§ GOAL OF THE EXERCISE
The complete set of records should be given again verbatim.

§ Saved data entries
======

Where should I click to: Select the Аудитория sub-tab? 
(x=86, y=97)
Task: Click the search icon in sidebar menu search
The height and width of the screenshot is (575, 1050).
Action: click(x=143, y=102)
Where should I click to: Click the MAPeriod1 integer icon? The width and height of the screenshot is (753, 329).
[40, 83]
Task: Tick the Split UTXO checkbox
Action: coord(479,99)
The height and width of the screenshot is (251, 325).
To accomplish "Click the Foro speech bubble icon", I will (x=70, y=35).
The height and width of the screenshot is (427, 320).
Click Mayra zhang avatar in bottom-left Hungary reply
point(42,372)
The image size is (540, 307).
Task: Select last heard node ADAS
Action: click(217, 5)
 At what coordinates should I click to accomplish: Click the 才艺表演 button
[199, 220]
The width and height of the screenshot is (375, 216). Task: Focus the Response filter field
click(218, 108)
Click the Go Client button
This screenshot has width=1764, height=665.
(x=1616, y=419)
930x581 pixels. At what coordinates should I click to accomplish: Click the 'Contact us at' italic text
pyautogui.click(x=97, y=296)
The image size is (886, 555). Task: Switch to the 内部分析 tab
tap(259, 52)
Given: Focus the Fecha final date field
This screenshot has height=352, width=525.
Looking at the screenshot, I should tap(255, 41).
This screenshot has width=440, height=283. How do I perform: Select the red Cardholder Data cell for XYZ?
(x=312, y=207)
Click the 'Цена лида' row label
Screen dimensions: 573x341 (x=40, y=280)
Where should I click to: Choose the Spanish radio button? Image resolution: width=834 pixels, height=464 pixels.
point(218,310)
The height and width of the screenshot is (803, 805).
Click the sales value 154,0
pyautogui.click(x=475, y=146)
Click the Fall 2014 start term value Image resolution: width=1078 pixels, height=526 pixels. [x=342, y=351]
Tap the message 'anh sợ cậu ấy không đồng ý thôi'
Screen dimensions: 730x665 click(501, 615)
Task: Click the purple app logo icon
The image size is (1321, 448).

======

§ RESULT FOR THIS EXERCISE
Where should I click to: Select the Аудитория sub-tab? 
(x=86, y=97)
Task: Click the search icon in sidebar menu search
The height and width of the screenshot is (575, 1050).
Action: click(x=143, y=102)
Where should I click to: Click the MAPeriod1 integer icon? The width and height of the screenshot is (753, 329).
[40, 83]
Task: Tick the Split UTXO checkbox
Action: coord(479,99)
The height and width of the screenshot is (251, 325).
To accomplish "Click the Foro speech bubble icon", I will (x=70, y=35).
The height and width of the screenshot is (427, 320).
Click Mayra zhang avatar in bottom-left Hungary reply
point(42,372)
The image size is (540, 307).
Task: Select last heard node ADAS
Action: click(217, 5)
 At what coordinates should I click to accomplish: Click the 才艺表演 button
[199, 220]
The width and height of the screenshot is (375, 216). Task: Focus the Response filter field
click(218, 108)
Click the Go Client button
This screenshot has width=1764, height=665.
(x=1616, y=419)
930x581 pixels. At what coordinates should I click to accomplish: Click the 'Contact us at' italic text
pyautogui.click(x=97, y=296)
The image size is (886, 555). Task: Switch to the 内部分析 tab
tap(259, 52)
Given: Focus the Fecha final date field
This screenshot has height=352, width=525.
Looking at the screenshot, I should tap(255, 41).
This screenshot has width=440, height=283. How do I perform: Select the red Cardholder Data cell for XYZ?
(x=312, y=207)
Click the 'Цена лида' row label
Screen dimensions: 573x341 (x=40, y=280)
Where should I click to: Choose the Spanish radio button? Image resolution: width=834 pixels, height=464 pixels.
point(218,310)
The height and width of the screenshot is (803, 805).
Click the sales value 154,0
pyautogui.click(x=475, y=146)
Click the Fall 2014 start term value Image resolution: width=1078 pixels, height=526 pixels. [x=342, y=351]
Tap the message 'anh sợ cậu ấy không đồng ý thôi'
Screen dimensions: 730x665 click(501, 615)
Task: Click the purple app logo icon
The image size is (1321, 448).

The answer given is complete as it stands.